My father passed peacefully on July 27, 2010. It’s taken me a long time to write this final chronicle of his death. Has it been a grieving process? I don’t really think of what I’ve been through as grief, but his death brought new revelation into my life, both positive and negative. It’s taken some time to sort through it.
My mother was at his bedside when he took his last breath. I had just gotten the kids off to school and was getting dressed to drive to hospice when she called. She asked me to meet her at her house, and together, we called my brother at work back in Atlanta. It was emotional, even though we all had plenty of time to prepare.
In the ensuing weeks, I learned a lot. I was amazed at how well my father had prepared for his death, prepaying everything, the cremation, everything. All the documents, life insurance, bank info, etc. were all accessible and where he had said they would be. Everything fell into place, one piece at a time, each thing just enough to deal with for that day. My mother, of course, grieves the most. On what would have been their sixty-first wedding anniversary, we went to lunch together. “It just seems like we should celebrate,” my mom said. So we did, hoisting our iced tea glasses in a toast and enjoying some dynamite Italian food. My mother told me stories about how my father grew up, stories I had never heard. His mother, my grandmother, was a paranoid schizophrenic back when it wasn’t okay to be mentally ill. His father lived in denial, moving the family every year because she caused disruption in the neighborhoods in which they lived. His father was in denial many years, and it wasn’t until after my parents were married that my grandmother finally got the help and meds she needed to function. My mom talked long for many days about how she had always fought my dad’s urge to isolate. I gained a wealth of respect for both of them, for her constant successful urging for them to have a social life outside of us kids, for my father for stepping outside his comfort zone. They were perfect for each other. She was impulsive and a bit wild, and he was a quiet introvert. They taught each other good lessons.

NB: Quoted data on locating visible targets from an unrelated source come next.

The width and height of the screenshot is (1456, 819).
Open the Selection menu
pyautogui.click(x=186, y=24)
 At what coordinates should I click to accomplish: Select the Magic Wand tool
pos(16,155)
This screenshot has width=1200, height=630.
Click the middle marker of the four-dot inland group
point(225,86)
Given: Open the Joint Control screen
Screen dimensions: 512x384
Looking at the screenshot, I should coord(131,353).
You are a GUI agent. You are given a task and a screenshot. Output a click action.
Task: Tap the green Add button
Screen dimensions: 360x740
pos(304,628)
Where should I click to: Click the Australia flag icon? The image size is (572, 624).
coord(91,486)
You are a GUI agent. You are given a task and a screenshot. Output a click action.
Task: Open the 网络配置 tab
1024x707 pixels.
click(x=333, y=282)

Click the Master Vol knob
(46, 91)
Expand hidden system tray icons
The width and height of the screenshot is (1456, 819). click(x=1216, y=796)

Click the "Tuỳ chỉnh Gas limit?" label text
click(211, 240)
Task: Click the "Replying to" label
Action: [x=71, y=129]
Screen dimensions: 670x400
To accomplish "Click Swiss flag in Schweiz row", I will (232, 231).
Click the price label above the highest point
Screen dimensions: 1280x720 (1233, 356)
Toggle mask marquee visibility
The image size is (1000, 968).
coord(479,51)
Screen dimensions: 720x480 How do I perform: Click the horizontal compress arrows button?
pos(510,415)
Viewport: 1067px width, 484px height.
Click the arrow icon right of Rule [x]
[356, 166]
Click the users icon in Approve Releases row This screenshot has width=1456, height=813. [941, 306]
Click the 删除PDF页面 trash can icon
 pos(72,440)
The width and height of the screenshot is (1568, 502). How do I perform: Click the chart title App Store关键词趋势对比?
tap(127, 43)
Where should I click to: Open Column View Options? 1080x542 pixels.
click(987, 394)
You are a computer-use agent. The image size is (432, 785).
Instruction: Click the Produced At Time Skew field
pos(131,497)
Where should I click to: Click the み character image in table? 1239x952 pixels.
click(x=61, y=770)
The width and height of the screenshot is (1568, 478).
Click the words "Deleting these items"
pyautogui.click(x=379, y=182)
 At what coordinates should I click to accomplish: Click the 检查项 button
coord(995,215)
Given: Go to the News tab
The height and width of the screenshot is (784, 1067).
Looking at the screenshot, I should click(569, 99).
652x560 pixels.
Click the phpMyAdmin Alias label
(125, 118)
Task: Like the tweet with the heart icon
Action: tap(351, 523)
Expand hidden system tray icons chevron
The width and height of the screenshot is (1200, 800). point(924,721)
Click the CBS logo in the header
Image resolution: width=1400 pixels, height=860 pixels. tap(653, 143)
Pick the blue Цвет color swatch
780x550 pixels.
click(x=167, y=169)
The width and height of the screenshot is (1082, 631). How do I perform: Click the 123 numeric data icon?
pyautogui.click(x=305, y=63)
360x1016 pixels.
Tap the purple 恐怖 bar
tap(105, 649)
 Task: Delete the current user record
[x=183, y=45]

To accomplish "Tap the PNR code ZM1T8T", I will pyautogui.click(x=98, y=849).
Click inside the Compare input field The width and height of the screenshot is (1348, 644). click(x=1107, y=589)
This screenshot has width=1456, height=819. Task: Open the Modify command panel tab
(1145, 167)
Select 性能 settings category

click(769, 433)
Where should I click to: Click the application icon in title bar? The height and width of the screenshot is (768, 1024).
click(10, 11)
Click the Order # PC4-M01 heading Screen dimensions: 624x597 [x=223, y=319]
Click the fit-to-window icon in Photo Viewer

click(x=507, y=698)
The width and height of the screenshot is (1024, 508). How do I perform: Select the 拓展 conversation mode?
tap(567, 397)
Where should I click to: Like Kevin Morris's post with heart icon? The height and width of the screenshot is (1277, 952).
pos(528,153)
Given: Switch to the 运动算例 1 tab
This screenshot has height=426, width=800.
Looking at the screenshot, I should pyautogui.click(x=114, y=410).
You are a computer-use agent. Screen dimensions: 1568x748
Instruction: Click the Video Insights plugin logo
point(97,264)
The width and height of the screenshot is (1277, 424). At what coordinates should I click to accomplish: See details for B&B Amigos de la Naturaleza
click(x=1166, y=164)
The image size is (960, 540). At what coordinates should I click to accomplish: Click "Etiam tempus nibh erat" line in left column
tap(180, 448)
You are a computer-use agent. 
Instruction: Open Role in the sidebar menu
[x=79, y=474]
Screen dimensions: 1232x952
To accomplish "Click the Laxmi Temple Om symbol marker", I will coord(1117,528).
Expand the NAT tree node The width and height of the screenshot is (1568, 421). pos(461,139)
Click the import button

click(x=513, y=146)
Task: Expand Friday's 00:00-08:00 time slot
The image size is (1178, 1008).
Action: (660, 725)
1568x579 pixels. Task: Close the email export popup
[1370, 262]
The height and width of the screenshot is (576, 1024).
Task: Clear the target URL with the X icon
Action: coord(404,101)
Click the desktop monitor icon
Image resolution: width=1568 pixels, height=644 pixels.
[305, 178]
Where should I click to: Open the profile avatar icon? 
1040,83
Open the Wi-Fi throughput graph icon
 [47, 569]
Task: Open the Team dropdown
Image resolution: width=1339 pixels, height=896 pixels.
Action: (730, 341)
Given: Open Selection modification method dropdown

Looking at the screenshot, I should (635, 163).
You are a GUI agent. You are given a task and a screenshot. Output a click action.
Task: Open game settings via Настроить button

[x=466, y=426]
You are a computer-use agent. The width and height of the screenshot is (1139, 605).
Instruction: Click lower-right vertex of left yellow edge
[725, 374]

About three weeks after my father’s passing, I began to have thoughts. Negative thoughts about my dad. “Your father was a chauvinist” was the first one. Followed by memories. Of hurt, of my dad letting me down. At the same time, my own teenage daughter who has just entered high school hit some bumps in the road. Misbehavior. I started rereading a book my therapist had recommended a few years back, Reviving Ophelia. About adolescent girls, how they think, what motivates them, etc. Hindsight now tells me I had rekindled my own adolescent girl, and it was precisely at this point in my own life where my father had failed me. Only a few times, but the memories came back. I tried to rethink and pray and talk myself out of my thoughts. All efforts failed and I wound up back with my therapist. Not to discuss my own daughter, for I have handled her problems well. Instead, I found myself with a list of resentments toward my dead father.
It took a couple of weeks to move through this. I said to my therapist, “My God, I’m fifty-four freaking years old, and I am just now uncovering this stuff?” I was desolate over having lost the years I had lost, because my relationship (or lack of) with my dad corroded every relationship I have ever had with a man, it was crystal clear to me. The root of the voice at the committee table in my head that says from time to time, “you’re not good enough,” “what’s the use in trying?” “Don’t make waves” was planted in my adolescent years. I hated myself for finding this stuff out, as well. My father is dead, for crying out loud, and from what I had recently found out about how he grew up, surely I could understand that he truly did the best he could with what he was dealt in life. I have this knowledge intellectually, but it is a process to internalize it, and the process is ongoing.
I did shed tears, finally, not in grief over my father, but over damage done and corrections needed. It’s a mixed blessing, the newfound knowledge and the opportunity to do something different with my life. To realize even at this midlife stage the subconscious erroneous messages I have listened to all these years are wrong; I am still breathing and can finally begin the second half of my life.
It’s all good. Death is a part of life. We do the best we can with what we’re dealt. And we’re never too old to renew and change direction. Love you, Dad.